## ENTRIES PROVIDED:
====================

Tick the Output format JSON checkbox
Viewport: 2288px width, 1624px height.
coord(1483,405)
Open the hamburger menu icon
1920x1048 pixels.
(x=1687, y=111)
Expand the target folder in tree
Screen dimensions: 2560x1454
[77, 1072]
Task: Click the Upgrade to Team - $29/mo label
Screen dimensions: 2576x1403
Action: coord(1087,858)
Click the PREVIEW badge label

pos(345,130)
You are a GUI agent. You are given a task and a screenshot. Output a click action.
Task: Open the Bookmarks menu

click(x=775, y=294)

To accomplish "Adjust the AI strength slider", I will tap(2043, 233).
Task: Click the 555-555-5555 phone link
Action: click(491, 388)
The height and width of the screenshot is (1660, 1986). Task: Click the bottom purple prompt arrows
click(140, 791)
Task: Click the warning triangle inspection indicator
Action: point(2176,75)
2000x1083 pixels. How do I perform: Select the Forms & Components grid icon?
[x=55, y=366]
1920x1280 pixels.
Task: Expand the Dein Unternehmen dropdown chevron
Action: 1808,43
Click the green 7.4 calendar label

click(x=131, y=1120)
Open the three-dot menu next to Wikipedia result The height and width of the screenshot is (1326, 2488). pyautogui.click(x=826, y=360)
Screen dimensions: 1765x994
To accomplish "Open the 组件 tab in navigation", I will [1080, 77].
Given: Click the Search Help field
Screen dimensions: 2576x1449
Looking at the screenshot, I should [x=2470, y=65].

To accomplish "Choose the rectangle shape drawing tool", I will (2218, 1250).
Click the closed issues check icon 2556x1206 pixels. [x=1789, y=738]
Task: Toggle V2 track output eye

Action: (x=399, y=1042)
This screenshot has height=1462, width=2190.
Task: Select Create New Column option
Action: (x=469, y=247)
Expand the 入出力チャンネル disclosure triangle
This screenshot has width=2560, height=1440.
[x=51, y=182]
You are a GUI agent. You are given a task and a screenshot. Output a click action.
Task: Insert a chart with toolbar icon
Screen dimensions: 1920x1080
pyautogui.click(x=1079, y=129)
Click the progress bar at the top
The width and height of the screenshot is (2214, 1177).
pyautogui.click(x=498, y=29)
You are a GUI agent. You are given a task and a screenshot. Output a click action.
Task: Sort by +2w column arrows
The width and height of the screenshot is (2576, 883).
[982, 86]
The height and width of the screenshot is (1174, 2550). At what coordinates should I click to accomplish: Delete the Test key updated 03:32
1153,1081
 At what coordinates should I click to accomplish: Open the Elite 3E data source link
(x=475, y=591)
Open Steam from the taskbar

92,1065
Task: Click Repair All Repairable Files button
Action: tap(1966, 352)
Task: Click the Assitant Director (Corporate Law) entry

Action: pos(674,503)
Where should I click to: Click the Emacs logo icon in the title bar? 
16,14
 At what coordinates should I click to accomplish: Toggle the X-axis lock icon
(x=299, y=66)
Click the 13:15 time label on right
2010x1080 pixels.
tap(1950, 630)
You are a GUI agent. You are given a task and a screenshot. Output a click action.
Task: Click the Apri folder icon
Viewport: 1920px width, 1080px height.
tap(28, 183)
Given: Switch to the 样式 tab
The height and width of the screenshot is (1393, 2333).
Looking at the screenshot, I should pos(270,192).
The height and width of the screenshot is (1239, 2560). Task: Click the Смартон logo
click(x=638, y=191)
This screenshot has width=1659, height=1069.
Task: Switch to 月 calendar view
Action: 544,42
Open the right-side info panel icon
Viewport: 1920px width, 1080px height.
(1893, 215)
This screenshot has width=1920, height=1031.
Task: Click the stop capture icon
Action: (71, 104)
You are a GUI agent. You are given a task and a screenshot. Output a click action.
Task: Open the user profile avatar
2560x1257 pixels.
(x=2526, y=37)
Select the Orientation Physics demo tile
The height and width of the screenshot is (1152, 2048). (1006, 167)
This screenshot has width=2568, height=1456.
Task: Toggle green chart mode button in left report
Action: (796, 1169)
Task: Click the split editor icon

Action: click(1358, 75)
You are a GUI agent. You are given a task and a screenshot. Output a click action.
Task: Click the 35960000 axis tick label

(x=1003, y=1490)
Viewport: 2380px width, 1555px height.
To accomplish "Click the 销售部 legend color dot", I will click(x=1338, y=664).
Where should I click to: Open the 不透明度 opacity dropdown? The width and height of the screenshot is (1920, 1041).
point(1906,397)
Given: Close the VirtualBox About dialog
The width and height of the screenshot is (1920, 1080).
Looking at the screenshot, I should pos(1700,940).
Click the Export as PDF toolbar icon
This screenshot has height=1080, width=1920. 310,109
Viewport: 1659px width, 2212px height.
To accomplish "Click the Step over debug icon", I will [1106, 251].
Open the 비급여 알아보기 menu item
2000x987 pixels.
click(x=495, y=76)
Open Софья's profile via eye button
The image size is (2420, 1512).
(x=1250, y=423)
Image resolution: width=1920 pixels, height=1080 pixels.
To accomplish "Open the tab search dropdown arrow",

====================

Reproduce exactly the section above that begins at the line containing "Click the closed" and ends at the line containing "Task: Sort by +2w column arrows", leaving out all other lines.

## YOUR SOLUTION:
Click the closed issues check icon 2556x1206 pixels. [x=1789, y=738]
Task: Toggle V2 track output eye

Action: (x=399, y=1042)
This screenshot has height=1462, width=2190.
Task: Select Create New Column option
Action: (x=469, y=247)
Expand the 入出力チャンネル disclosure triangle
This screenshot has width=2560, height=1440.
[x=51, y=182]
You are a GUI agent. You are given a task and a screenshot. Output a click action.
Task: Insert a chart with toolbar icon
Screen dimensions: 1920x1080
pyautogui.click(x=1079, y=129)
Click the progress bar at the top
The width and height of the screenshot is (2214, 1177).
pyautogui.click(x=498, y=29)
You are a GUI agent. You are given a task and a screenshot. Output a click action.
Task: Sort by +2w column arrows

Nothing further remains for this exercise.